The ICC described the decision as an "unacceptable attempt to interfere with the rule of law".
Mr Trump has repeatedly criticised the court and questioned its independence.
The ICC investigation began after a preliminary report found reason to believe war crimes had been committed.
The US is not a signatory of the Hague-based ICC and does not recognise its authority over American citizens.
On Thursday, shortly after the executive order was signed, Secretary of State Mike Pompeo said the US would not be "threatened by a kangaroo court".
He added that the latest sanctions could also apply to family members of ICC officials to prevent them from visiting the US.
His criticism of the court was compounded by Attorney General William Barr, who alleged without evidence that "foreign powers like Russia are... manipulating the ICC in pursuit of their own agenda".
The ICC said in a statement that the US decision had been made "with the declared aim of influencing the actions of ICC officials" in the course of their investigations.
"An attack on the ICC also represents an attack against the interests of victims of atrocity crimes, for many of whom the Court represents the last hope for justice," it added.
Rights groups also criticised the move.
"This assault on the ICC is an effort to block victims of serious crimes whether in Afghanistan, Israel or Palestine from seeing justice," Andrea Prasow, the Washington director of Humans Rights Watch, said in a statement. "Countries that support international justice should publicly oppose this blatant attempt at obstruction."
The EU's diplomatic chief also expressed "serious concern" at the move.
"The court has been playing a key role in providing international justice and addressing the gravest international crimes," foreign affairs high representative Josep Borrell told reporters.
What's the background?
The investigation into alleged war crimes by the US and others in the Afghan conflict was given the green light by the ICC earlier this year.

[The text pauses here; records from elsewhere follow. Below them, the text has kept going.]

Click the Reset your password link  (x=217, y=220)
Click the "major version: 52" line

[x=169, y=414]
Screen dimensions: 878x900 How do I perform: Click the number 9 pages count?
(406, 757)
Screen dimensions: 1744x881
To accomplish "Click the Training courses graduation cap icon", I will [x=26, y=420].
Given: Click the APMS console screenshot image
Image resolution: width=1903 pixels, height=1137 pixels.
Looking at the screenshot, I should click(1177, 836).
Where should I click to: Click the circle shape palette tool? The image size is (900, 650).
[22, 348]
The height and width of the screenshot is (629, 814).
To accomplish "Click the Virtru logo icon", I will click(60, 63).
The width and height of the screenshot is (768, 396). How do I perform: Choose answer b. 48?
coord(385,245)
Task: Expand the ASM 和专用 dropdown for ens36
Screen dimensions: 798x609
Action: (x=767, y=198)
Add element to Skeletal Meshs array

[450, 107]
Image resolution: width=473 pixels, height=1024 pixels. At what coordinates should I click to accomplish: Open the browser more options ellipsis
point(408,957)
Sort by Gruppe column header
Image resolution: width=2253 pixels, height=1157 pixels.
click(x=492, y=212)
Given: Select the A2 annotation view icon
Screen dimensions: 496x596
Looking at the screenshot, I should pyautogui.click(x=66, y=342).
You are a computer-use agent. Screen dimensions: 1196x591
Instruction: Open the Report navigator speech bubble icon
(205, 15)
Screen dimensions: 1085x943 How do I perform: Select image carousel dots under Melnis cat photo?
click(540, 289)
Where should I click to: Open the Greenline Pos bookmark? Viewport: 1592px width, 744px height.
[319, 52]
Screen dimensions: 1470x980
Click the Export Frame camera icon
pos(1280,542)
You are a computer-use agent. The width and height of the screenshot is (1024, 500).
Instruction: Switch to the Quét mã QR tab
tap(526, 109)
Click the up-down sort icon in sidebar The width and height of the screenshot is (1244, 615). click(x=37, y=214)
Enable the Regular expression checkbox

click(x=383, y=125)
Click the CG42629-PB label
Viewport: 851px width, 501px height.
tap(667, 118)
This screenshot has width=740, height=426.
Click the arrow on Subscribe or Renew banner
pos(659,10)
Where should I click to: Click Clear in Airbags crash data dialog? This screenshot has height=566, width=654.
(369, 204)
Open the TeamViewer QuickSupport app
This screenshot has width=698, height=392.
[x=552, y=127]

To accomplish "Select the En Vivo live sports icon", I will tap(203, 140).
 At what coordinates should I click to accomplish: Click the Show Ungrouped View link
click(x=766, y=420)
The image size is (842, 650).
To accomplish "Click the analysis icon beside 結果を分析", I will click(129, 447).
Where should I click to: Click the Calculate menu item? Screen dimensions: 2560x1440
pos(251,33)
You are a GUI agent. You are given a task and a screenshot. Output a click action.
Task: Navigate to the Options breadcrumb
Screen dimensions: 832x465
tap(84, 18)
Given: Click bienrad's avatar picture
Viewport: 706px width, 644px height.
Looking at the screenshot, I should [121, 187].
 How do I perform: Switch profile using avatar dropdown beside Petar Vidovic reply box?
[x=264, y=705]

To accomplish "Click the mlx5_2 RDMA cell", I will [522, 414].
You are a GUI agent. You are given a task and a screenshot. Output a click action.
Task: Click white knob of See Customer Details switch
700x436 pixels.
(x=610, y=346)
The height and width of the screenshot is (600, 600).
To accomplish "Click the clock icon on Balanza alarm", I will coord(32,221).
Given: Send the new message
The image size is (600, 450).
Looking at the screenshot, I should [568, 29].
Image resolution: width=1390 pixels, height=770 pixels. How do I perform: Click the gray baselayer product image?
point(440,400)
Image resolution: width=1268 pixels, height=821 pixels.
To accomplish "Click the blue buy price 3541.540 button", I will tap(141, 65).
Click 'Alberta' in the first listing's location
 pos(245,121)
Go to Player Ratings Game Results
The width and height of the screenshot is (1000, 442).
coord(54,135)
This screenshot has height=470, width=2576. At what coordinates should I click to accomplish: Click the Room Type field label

Mr Pompeo vowed to protect Americans from it. "This is a truly breath-taking action by an unaccountable, political institution masquerading as a legal body," he said at the time.
The actions of the Taliban, the Afghan government and US troops since May 2003 are expected to be examined in the probe.
Afghanistan is a member of the court, but officials there have also expressed opposition to the inquiry.
In April 2019, a pre-trial chamber at the ICC ruled that the investigation should not go ahead because it would not "serve the interests of justice".
President Trump has previously pardoned troops prosecuted in the US for alleged war crimes in Afghanistan.
Last year, his administration imposed travel restrictions and other sanctions on ICC officials.
What are the allegations?
A preliminary investigation lasting more than a decade examined crimes including intentional attacks against civilians, imprisonment and extra-judicial executions.
A 2016 report from the ICC said there was a reasonable basis to believe the US military had committed torture at secret detention sites operated by the CIA.
The report also said it was reasonable to believe the Afghan government had tortured prisoners and the Taliban had committed war crimes such as the mass killing of civilians.
The ICC has been part of the global justice system since 2002, and it is designed to prosecute those responsible for genocide, crimes against humanity and war crimes.
But the court's operation is seen as weakened without US involvement.